Paula 1082. Sábado 5 de noviembre de 2011.
La conmemoración del Centenario del natalicio del pintor Roberto Matta (1911-2002) se traduce en cientos de exposiciones dispersas a lo largo de Chile. La más importante está en el Centro Cultural Palacio La Moneda: incluye alrededor de cien obras entre pinturas, dibujos y esculturas. Pero también hay una gran muestra en el Museo de Bellas Artes y en otros espacios de exhibición de Santiago y provincias. Estas exposiciones son, sin lugar a dudas, una oportunidad histórica para tener una visión amplia y compleja de lo que fue su prolífica obra pero, al mismo tiempo, dejan en evidencia la ausencia de una política cultural capaz de sostener a una figura tan gravitante. Porque Matta es el gran protagonista en el discurso del arte chileno pero, como suele suceder, el discurso no se traduce en institucionalidad.

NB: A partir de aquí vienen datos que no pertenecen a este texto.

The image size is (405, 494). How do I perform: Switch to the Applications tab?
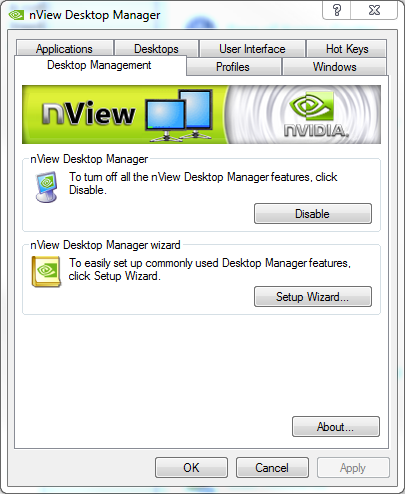click(64, 49)
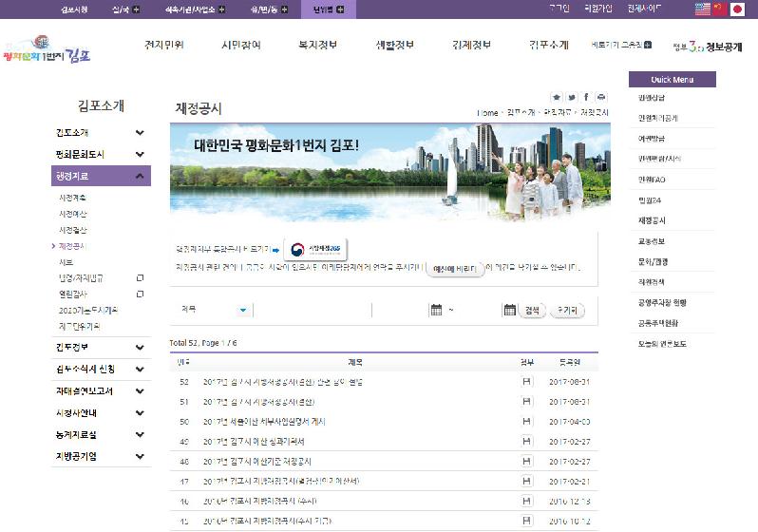
Task: Click the star bookmark icon
Action: [557, 97]
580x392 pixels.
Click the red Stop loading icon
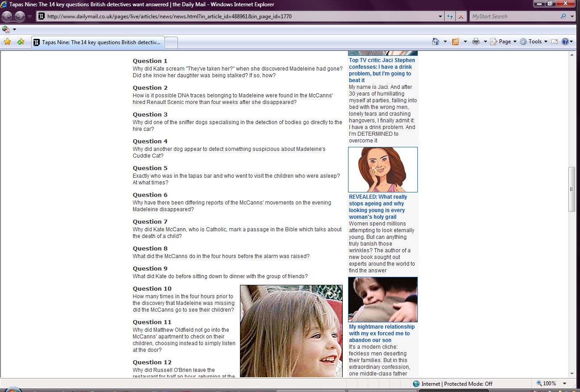(x=461, y=17)
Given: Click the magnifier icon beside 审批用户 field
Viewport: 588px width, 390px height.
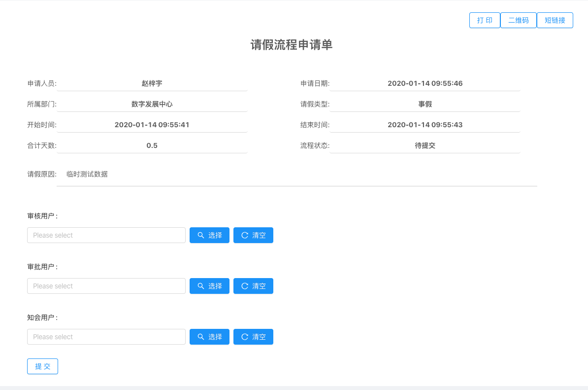Looking at the screenshot, I should (x=200, y=286).
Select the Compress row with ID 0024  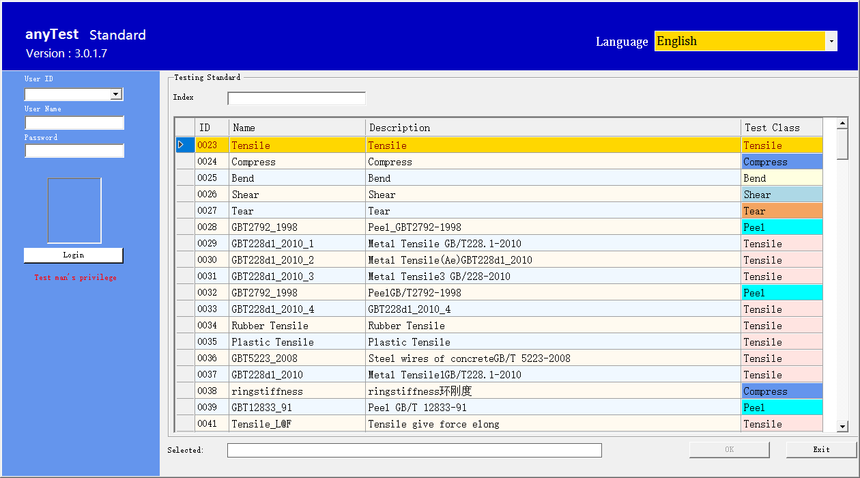tap(297, 162)
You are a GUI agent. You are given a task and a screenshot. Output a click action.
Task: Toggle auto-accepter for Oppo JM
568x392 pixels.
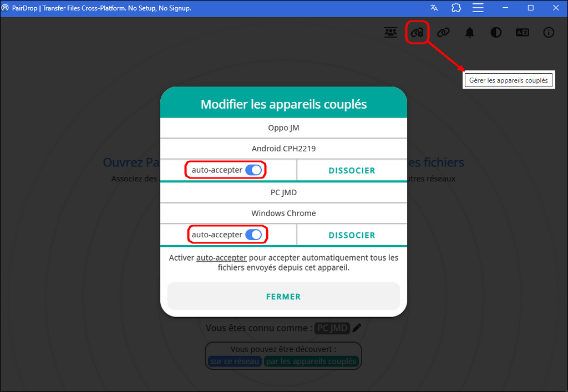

Basta señalar que para hacer la muestra principal hubo que realizar arduas gestiones con museos del extranjero para que prestaran obras, pues el grueso del trabajo del artista no está en Chile. Las buenas intenciones no han sido suficientes. De hecho, en el año 2006 la entonces Presidenta Michelle Bachelet promulgó una ley que señalaba que en este 2011 (precisamente para celebrar su centenario) se realizaría un monumento en su memoria. También estipulaba el establecimiento de una comisión especial para su realización. Hasta el día de hoy no existe ni la comisión ni el monumento. Pero lo cierto es que no hay nada más alejado del espíritu rebelde y movedizo de Matta que la idea de convertirse en monolito. Además, él siempre tuvo una relación contradictoria con Chile. Cuando en 1990 ganó el Premio Nacional de Arte y se le invitó a recibirlo, contestó: "No, Chile está tan lejos y yo estoy viejo. ¿Por qué no les venden Chile a los japoneses y se compran un lugar más chico y cerca de aquí?". Consideró, ciertamente, que el reconocimiento llegaba tarde. Esos conflictos –emocionales, a fin de cuentas– marcaron su vida. Matta fue un hombre de grandes afectos mediados por grandes distancias. Así se transparenta en el reciente libro que la periodista Marilú Ortiz de Rosas escribió sobre la correspondencia con su hijo Ramuntcho. Pero las contradicciones van más lejos. Y tienen que ver con su origen familiar. Un tipo que a los 22 años deja para siempre su país y su familia, que pertenece a lo más encumbrado de la elite de un país donde, en ese momento, no existe movilidad social. El sentido de pertenencia, entonces, entra en conflicto con una mirada crítica frente a su propio origen. Mirada que le permite, precisamente, elaborar una obra que trasciende fronteras pero que arrastra el desasosiego.